=== WHAT YOU SHOULD DO ===
Which lines of the items below contain the word "Enable"? Extract each of those lines.

=== SUPPLIED INFORMATION ===

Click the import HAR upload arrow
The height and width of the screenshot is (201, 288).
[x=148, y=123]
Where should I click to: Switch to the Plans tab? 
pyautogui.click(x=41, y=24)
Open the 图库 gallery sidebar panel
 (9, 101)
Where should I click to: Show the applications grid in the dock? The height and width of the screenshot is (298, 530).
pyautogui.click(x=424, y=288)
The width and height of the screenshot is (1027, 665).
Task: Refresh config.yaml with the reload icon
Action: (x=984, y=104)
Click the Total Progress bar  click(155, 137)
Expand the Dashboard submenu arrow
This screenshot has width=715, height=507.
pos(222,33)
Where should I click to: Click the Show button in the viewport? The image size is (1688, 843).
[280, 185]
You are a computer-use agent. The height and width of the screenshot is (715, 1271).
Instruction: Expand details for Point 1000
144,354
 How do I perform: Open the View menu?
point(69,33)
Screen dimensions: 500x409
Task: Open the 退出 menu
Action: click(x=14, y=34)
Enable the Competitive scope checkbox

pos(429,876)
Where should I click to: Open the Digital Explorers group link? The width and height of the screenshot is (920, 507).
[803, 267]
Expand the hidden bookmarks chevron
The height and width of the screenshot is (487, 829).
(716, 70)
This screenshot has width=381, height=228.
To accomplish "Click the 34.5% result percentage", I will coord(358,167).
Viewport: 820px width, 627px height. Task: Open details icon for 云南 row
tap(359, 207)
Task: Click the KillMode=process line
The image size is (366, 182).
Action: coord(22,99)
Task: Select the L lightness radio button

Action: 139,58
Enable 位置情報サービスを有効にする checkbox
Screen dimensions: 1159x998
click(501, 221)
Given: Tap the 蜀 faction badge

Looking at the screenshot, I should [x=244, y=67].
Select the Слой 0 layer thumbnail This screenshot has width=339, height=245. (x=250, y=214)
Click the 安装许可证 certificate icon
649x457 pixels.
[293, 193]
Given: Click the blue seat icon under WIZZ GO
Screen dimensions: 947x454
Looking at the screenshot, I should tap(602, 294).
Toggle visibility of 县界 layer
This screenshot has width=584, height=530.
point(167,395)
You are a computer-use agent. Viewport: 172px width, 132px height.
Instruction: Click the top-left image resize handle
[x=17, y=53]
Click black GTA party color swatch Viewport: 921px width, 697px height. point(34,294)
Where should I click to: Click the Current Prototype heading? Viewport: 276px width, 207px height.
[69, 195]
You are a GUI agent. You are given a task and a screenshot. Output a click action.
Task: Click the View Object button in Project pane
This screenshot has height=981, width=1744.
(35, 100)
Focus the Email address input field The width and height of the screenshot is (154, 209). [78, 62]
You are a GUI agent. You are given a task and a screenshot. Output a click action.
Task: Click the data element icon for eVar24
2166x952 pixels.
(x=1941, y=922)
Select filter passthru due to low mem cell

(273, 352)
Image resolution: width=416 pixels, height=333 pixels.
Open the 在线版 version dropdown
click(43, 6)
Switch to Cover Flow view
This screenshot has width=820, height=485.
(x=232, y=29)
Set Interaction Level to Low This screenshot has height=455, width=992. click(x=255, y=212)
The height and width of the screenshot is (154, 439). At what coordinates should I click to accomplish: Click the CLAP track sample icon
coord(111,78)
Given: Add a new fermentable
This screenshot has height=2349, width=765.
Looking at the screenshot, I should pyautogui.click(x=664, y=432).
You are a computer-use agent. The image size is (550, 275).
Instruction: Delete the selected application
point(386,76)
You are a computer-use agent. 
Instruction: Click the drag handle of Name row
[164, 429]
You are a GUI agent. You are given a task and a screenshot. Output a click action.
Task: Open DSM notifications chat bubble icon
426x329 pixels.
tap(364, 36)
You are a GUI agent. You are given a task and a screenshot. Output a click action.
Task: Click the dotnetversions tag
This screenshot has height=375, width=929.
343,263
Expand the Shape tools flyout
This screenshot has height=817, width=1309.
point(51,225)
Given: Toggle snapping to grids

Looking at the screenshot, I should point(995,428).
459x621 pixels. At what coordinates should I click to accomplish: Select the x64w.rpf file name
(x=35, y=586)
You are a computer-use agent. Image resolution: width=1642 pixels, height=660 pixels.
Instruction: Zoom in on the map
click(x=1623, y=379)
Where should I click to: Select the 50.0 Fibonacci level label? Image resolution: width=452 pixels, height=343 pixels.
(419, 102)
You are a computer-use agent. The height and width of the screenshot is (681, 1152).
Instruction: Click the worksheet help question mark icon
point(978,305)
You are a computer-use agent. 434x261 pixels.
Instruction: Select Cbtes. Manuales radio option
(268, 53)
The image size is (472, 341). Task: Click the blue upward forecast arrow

=== COMPLETE OUTPUT ===
Enable the Competitive scope checkbox
Enable 位置情報サービスを有効にする checkbox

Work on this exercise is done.